■ REQUIRED ACTION
Copy exactly the lines from the line holding "Where should I" through the end of the material, and no others; pictures stay out.
= Beginning of Section =
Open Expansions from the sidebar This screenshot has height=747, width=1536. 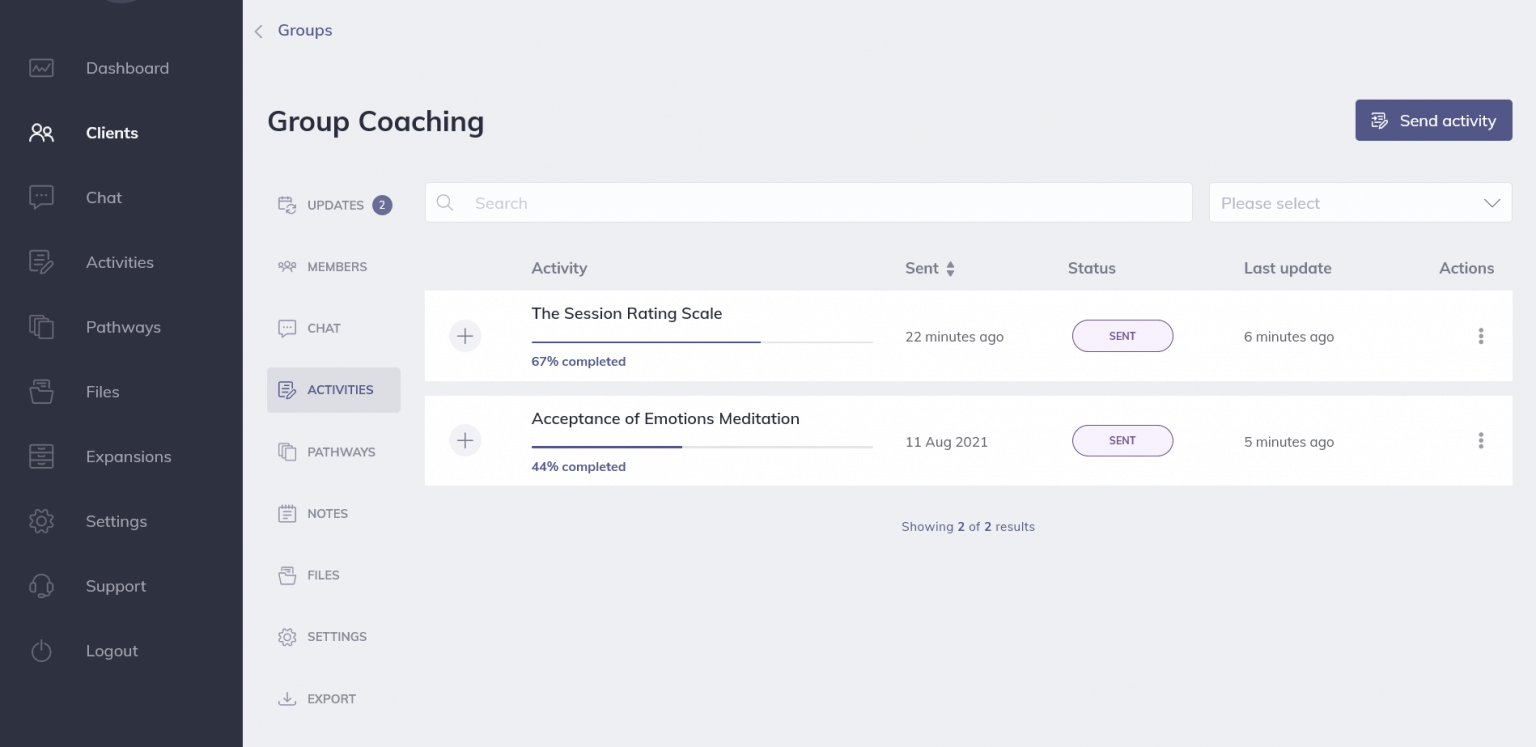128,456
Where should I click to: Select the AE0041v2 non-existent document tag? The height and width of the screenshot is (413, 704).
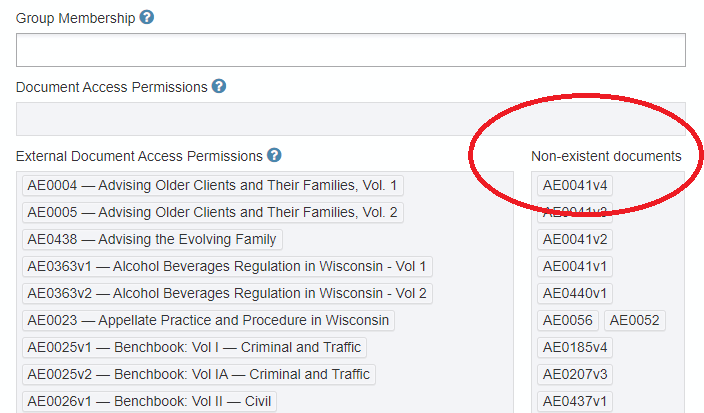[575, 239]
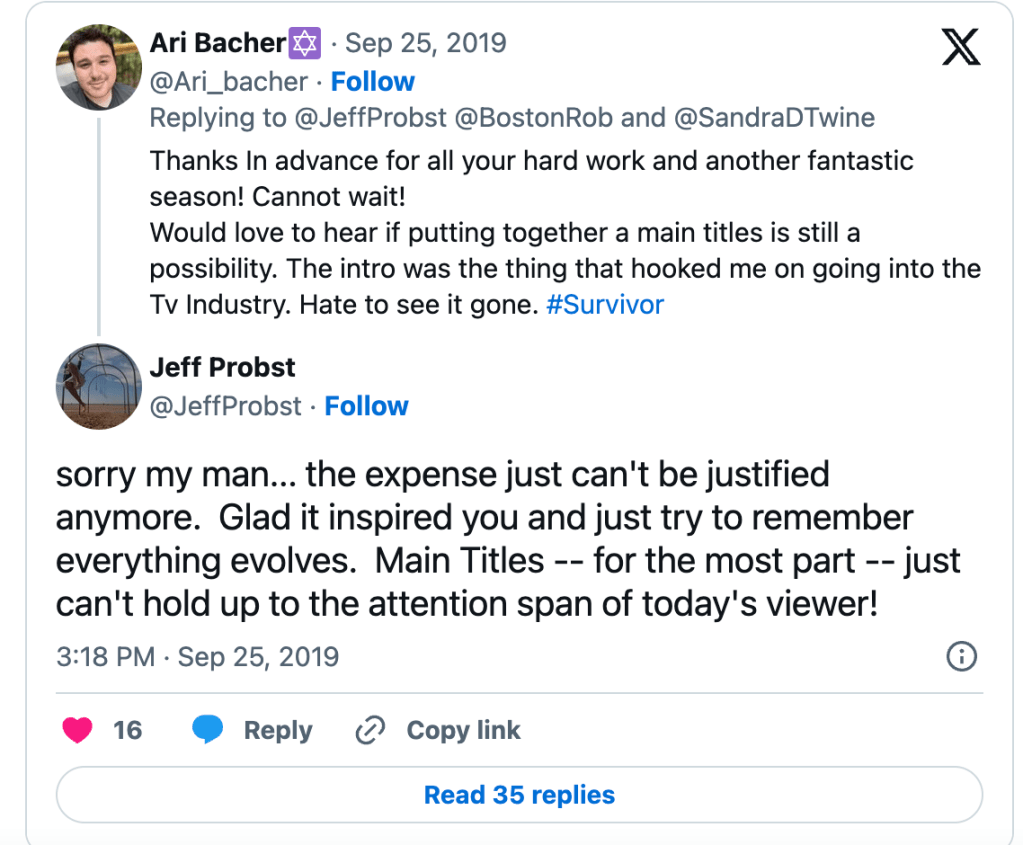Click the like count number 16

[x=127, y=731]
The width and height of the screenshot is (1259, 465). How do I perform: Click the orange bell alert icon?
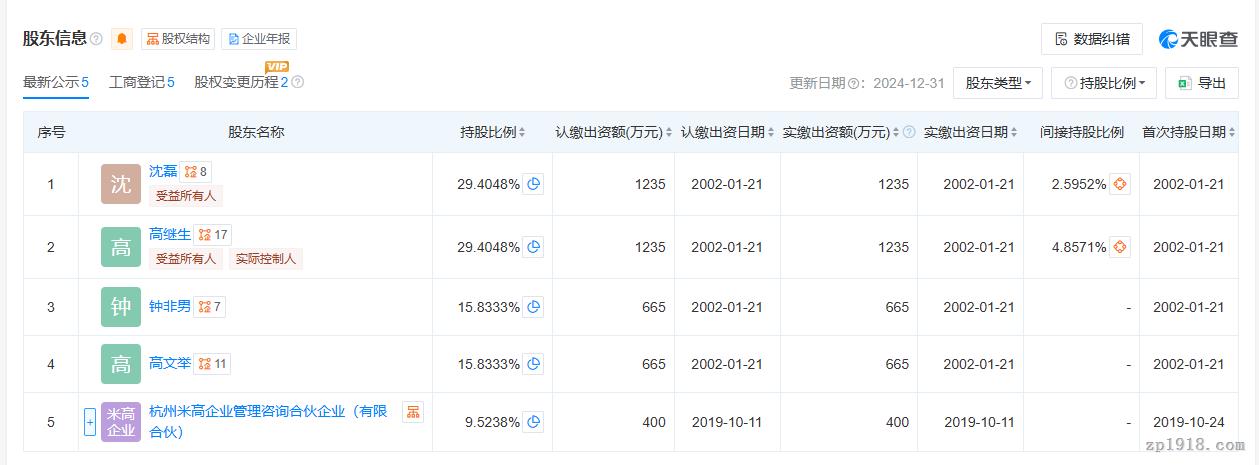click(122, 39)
= End of Section =
■ FINAL ANSWER
Where should I click to: Select the AE0041v2 non-existent document tag? The height and width of the screenshot is (413, 704).
[575, 239]
Click the like count number 16

[x=127, y=731]
The width and height of the screenshot is (1259, 465). How do I perform: Click the orange bell alert icon?
click(122, 39)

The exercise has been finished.